▶ [Exercise requirements]: Would you return, word for word, the lines running from the one with "Image resolution: width=1421" to the final line of the listing below, pictures omitted?

———

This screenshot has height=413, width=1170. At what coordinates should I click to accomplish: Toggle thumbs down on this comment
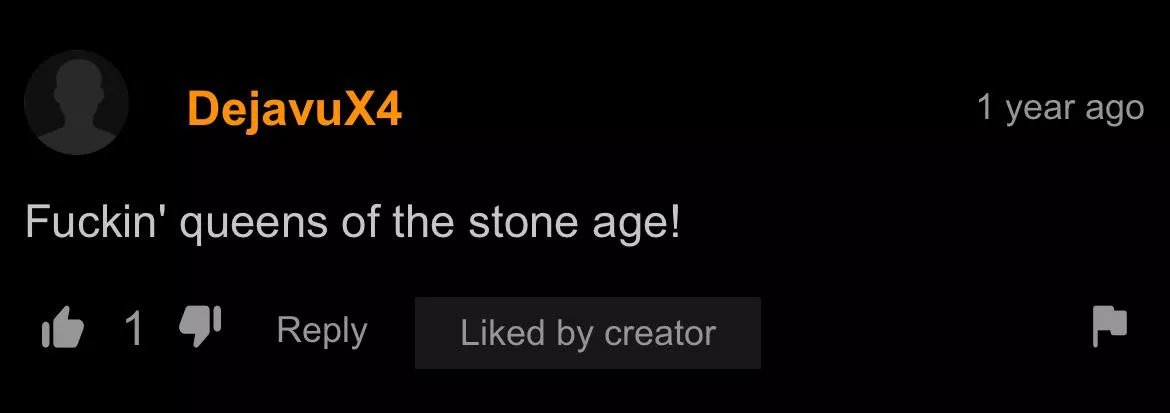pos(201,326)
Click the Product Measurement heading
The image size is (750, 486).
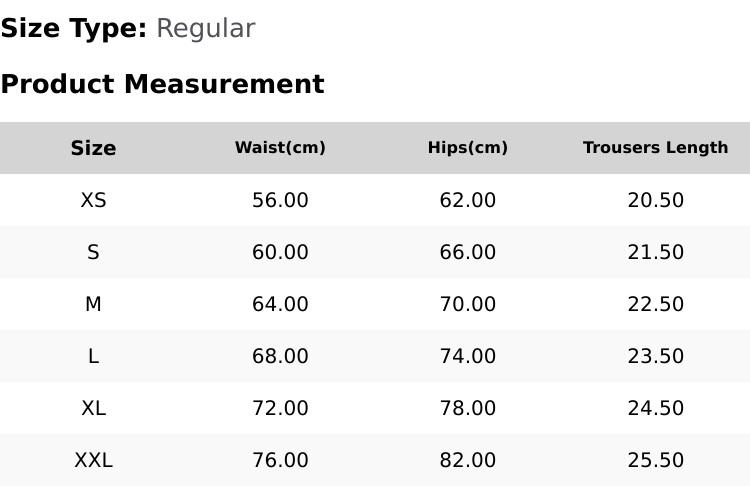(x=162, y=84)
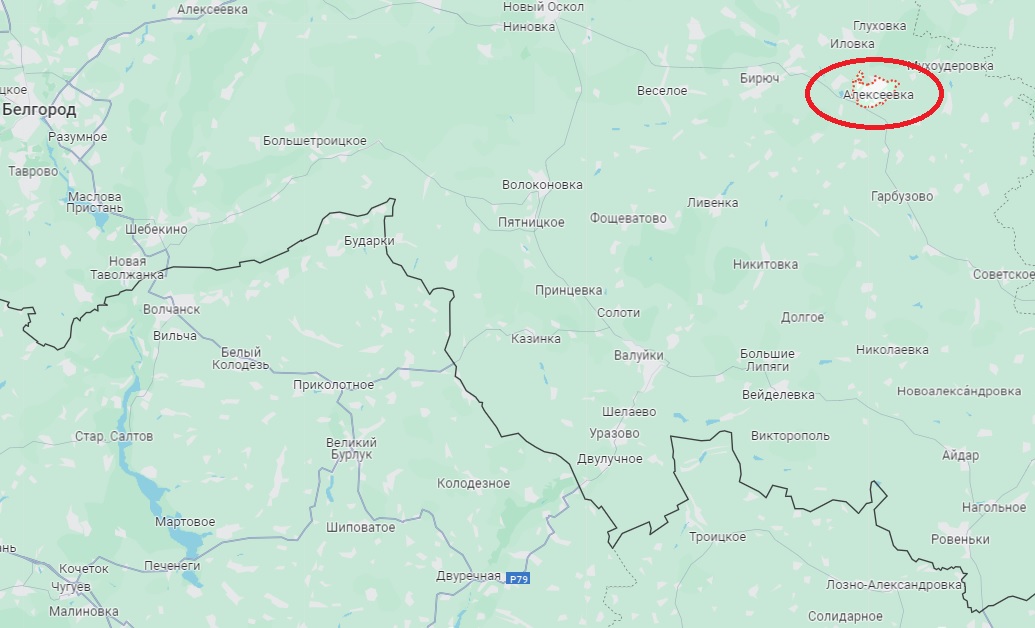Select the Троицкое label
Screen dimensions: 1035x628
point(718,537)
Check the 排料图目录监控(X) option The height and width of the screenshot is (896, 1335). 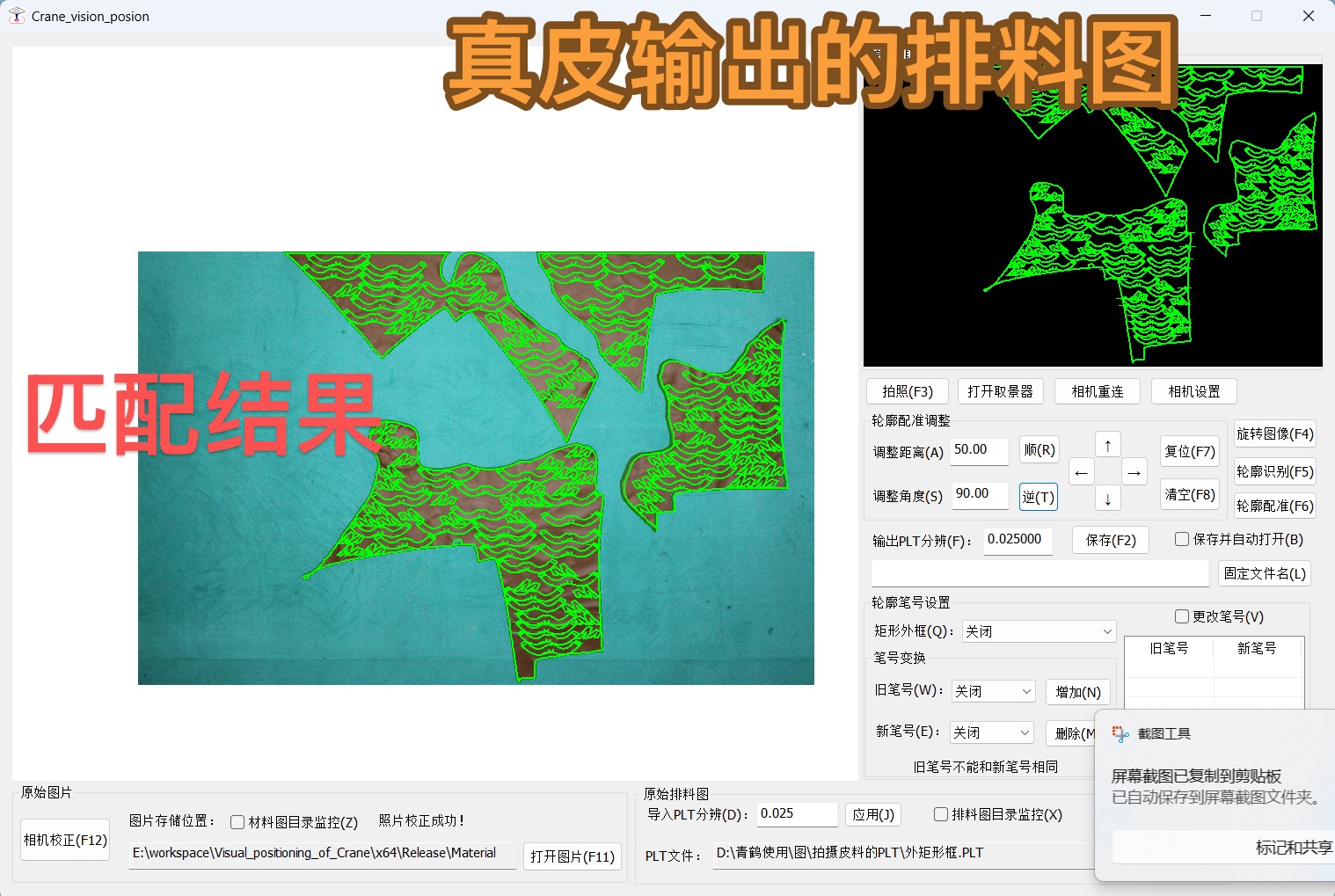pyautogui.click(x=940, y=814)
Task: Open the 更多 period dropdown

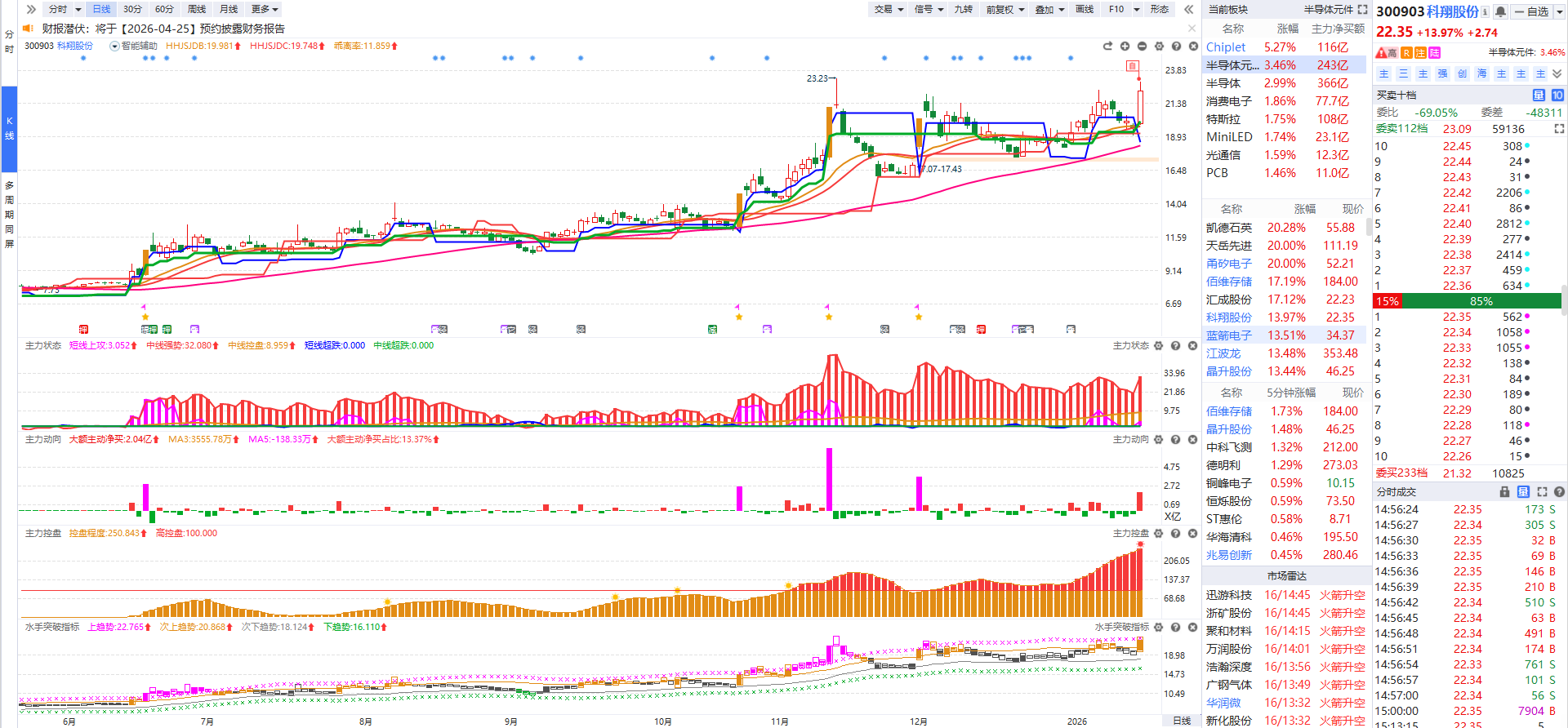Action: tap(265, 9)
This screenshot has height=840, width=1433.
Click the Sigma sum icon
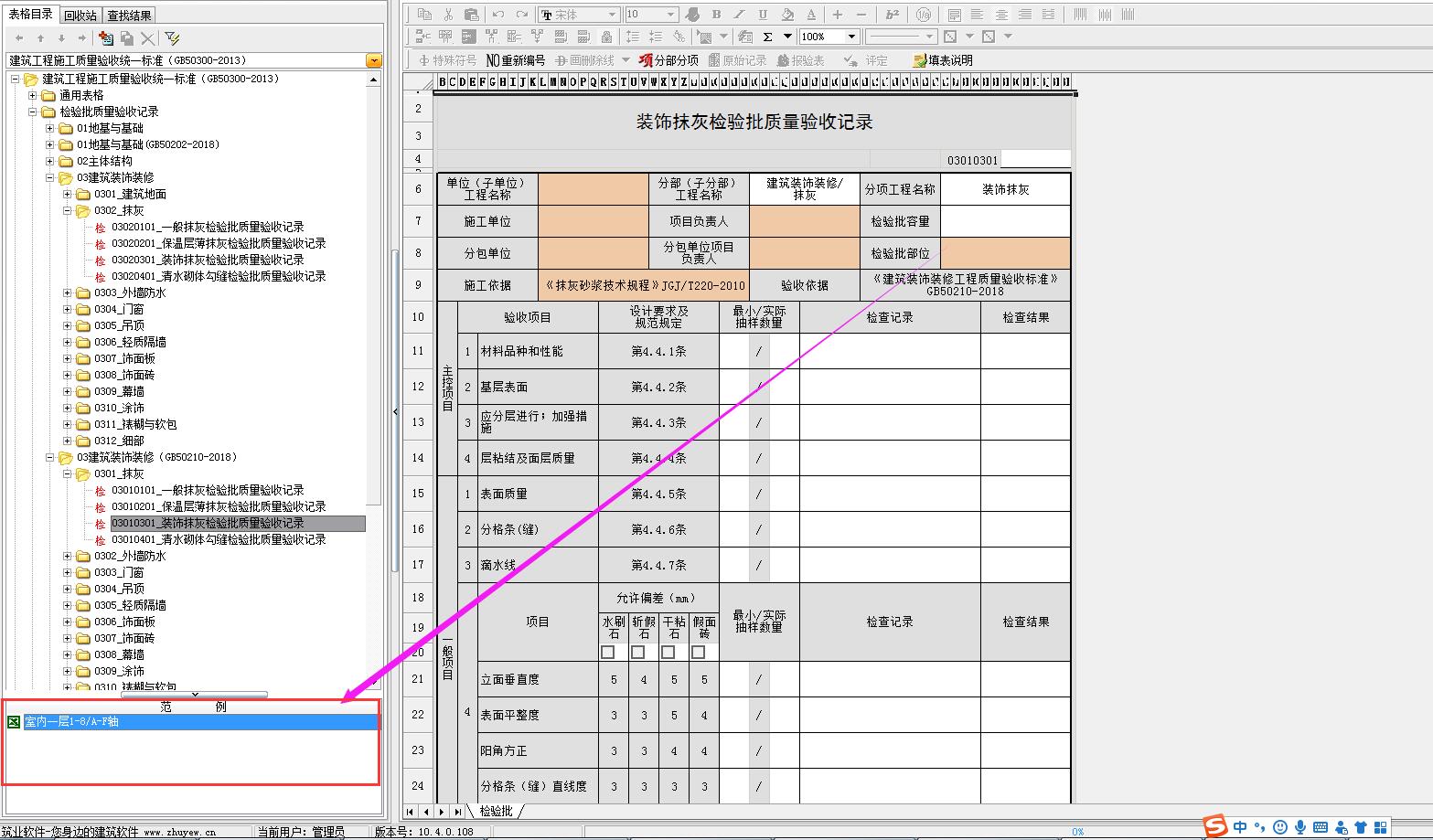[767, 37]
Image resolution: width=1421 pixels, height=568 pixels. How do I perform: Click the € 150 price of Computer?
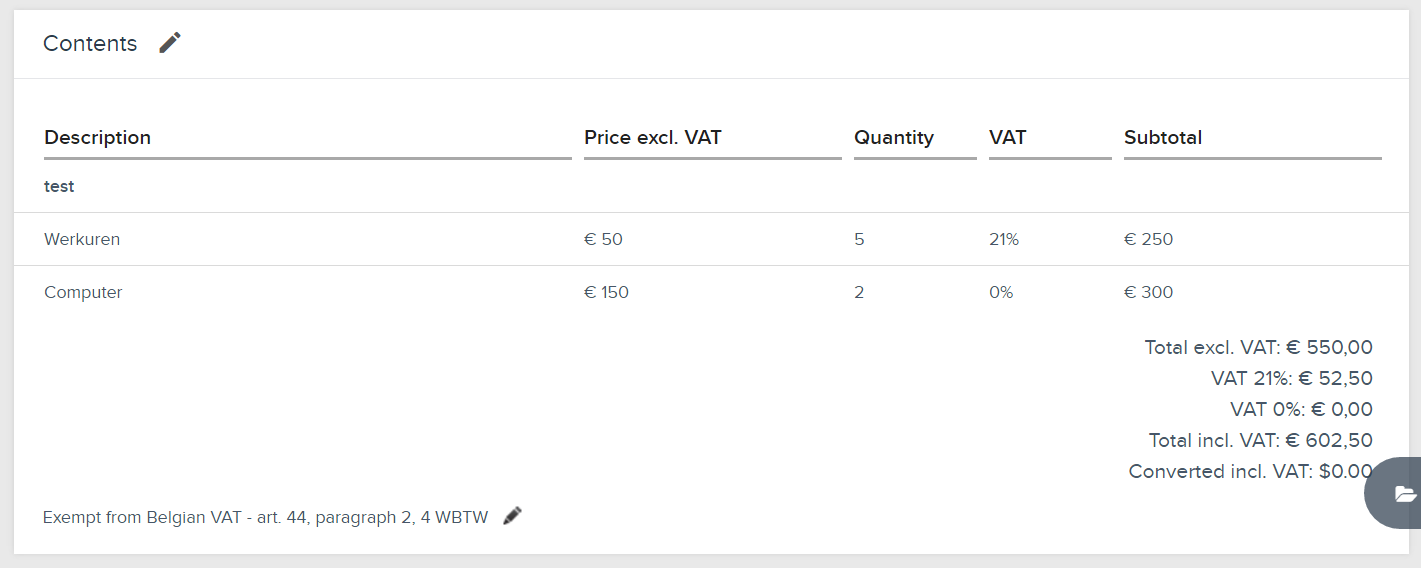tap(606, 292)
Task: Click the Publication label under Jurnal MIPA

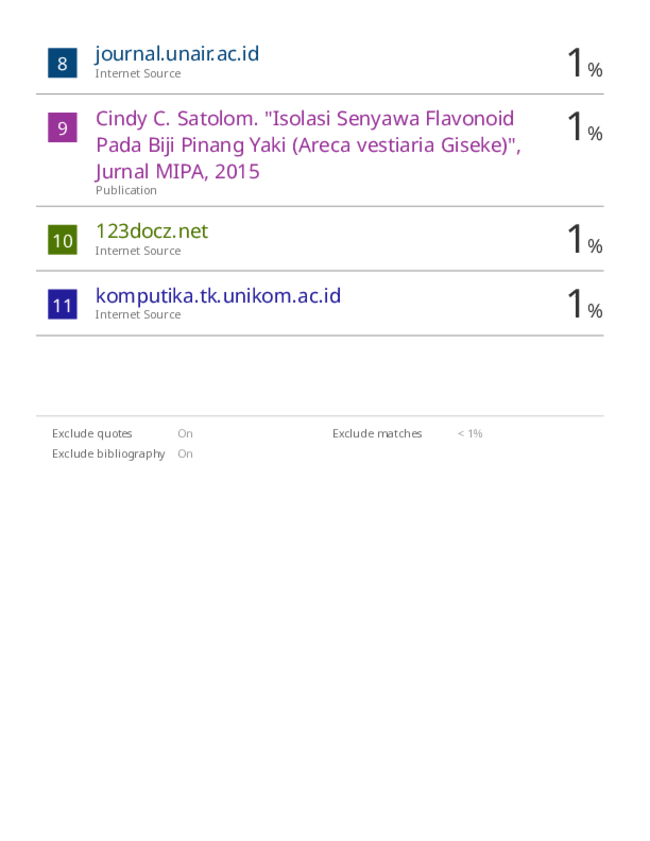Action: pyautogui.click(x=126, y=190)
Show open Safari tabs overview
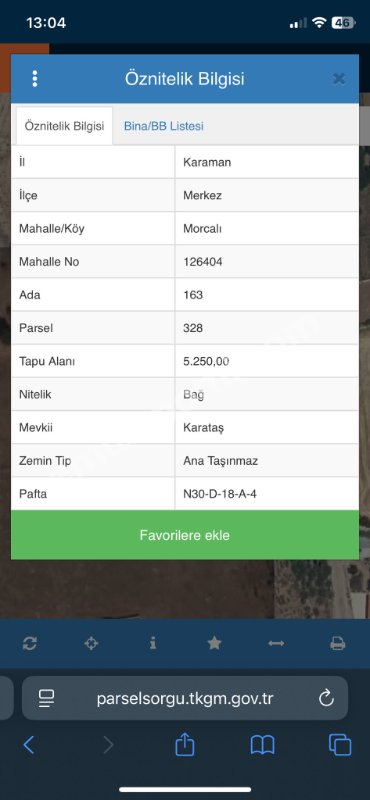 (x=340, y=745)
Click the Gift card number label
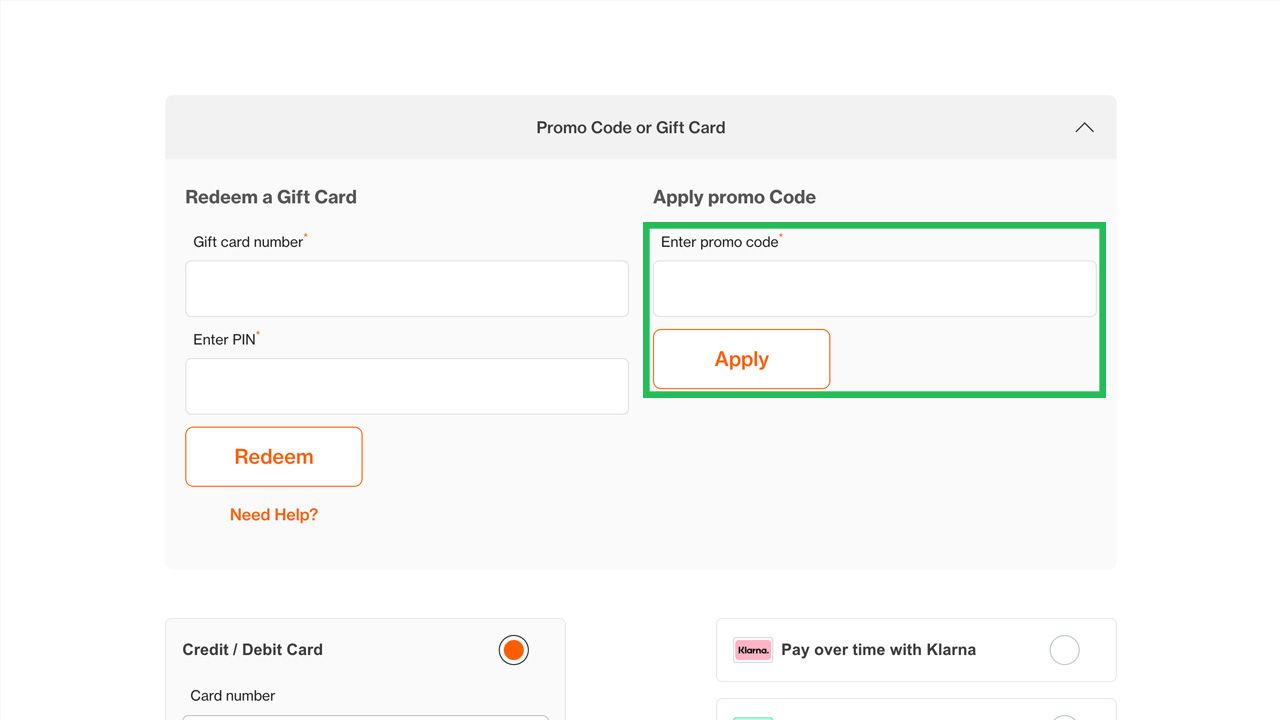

———

▶ [Output]:
Image resolution: width=1421 pixels, height=568 pixels. How do I perform: Click the € 150 price of Computer?
tap(606, 292)
Task: Click the Publication label under Jurnal MIPA

Action: pyautogui.click(x=126, y=190)
Show open Safari tabs overview
 (x=340, y=745)
Click the Gift card number label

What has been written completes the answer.